> Work required: Using the listing below, please gather every line containing the word "computer".

> Available records:
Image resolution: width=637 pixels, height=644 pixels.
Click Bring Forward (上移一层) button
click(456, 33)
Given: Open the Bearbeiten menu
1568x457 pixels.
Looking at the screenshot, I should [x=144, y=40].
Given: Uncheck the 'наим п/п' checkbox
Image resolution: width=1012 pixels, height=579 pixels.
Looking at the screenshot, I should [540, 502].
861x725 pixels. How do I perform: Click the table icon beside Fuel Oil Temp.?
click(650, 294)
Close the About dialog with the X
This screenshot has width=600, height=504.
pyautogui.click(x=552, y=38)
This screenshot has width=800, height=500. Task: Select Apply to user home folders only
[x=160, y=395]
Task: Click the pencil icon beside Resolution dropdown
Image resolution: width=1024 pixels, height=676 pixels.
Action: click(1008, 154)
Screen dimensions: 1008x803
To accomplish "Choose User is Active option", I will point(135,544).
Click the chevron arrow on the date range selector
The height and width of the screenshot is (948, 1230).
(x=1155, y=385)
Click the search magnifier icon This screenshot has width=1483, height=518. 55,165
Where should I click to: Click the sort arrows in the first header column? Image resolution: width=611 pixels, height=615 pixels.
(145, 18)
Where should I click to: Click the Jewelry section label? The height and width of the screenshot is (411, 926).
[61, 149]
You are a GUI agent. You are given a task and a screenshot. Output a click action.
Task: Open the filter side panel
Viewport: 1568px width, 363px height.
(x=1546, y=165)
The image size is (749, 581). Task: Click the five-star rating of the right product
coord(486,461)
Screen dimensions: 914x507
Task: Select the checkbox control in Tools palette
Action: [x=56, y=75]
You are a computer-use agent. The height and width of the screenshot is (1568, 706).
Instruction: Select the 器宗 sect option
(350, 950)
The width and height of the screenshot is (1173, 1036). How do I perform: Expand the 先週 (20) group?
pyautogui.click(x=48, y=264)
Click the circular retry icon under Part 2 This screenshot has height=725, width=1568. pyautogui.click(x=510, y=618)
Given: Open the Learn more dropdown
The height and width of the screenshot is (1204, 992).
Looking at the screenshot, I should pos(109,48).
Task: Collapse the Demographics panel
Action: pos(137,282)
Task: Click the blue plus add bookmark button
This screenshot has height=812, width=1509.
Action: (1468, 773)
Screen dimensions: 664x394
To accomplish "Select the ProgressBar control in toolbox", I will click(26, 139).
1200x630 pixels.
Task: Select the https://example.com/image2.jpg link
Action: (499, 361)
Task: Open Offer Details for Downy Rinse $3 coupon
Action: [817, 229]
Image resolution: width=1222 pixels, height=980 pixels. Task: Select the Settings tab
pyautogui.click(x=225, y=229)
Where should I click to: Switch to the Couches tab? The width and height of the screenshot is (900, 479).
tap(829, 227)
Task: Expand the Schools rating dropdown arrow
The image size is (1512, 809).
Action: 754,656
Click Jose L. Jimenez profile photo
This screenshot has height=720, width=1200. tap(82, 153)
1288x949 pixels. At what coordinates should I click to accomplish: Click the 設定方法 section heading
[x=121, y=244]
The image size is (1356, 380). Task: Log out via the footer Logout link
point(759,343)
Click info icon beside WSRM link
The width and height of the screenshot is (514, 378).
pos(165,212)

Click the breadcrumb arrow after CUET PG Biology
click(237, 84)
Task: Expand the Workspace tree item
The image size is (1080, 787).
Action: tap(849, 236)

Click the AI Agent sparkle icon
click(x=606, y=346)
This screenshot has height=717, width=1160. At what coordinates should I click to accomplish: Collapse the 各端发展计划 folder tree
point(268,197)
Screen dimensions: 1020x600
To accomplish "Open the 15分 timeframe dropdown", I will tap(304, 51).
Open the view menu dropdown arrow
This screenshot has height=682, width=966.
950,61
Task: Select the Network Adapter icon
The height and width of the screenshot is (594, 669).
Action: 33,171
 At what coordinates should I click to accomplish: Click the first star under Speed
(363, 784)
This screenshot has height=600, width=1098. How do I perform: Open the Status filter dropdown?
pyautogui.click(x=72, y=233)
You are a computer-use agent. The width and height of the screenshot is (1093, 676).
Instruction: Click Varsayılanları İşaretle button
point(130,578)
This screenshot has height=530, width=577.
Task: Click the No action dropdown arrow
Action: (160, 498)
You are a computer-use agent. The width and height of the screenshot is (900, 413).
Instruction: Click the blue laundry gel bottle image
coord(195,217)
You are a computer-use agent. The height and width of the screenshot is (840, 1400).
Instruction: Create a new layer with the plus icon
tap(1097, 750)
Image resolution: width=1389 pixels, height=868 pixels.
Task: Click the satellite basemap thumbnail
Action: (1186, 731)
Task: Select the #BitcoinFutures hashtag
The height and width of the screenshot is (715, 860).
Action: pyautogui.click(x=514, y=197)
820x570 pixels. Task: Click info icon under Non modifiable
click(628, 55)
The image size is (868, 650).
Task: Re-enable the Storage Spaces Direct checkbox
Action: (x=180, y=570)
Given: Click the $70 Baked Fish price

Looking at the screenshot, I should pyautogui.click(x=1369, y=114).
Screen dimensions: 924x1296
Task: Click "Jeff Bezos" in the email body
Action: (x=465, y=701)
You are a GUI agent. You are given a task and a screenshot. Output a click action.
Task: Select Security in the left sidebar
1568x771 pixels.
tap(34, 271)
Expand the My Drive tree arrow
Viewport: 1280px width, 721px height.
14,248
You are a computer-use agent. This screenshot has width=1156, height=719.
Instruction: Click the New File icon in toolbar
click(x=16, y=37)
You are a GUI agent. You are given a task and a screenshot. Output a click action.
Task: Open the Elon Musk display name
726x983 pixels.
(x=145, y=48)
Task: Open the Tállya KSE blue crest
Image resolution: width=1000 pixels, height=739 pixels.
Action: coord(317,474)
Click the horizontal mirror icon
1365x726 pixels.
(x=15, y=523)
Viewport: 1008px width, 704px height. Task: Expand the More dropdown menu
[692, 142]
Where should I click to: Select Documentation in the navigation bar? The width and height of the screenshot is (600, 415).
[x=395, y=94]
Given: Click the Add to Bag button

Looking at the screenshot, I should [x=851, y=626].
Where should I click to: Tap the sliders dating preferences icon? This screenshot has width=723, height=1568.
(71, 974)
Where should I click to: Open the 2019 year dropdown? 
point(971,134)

> Written answer:
You are a computer-use agent. The height and width of the screenshot is (1568, 706).
You are a computer-use agent. The width and height of the screenshot is (1093, 676).
You are a computer-use agent. The width and height of the screenshot is (900, 413).
You are a computer-use agent. The height and width of the screenshot is (840, 1400).
You are a computer-use agent. This screenshot has width=1156, height=719.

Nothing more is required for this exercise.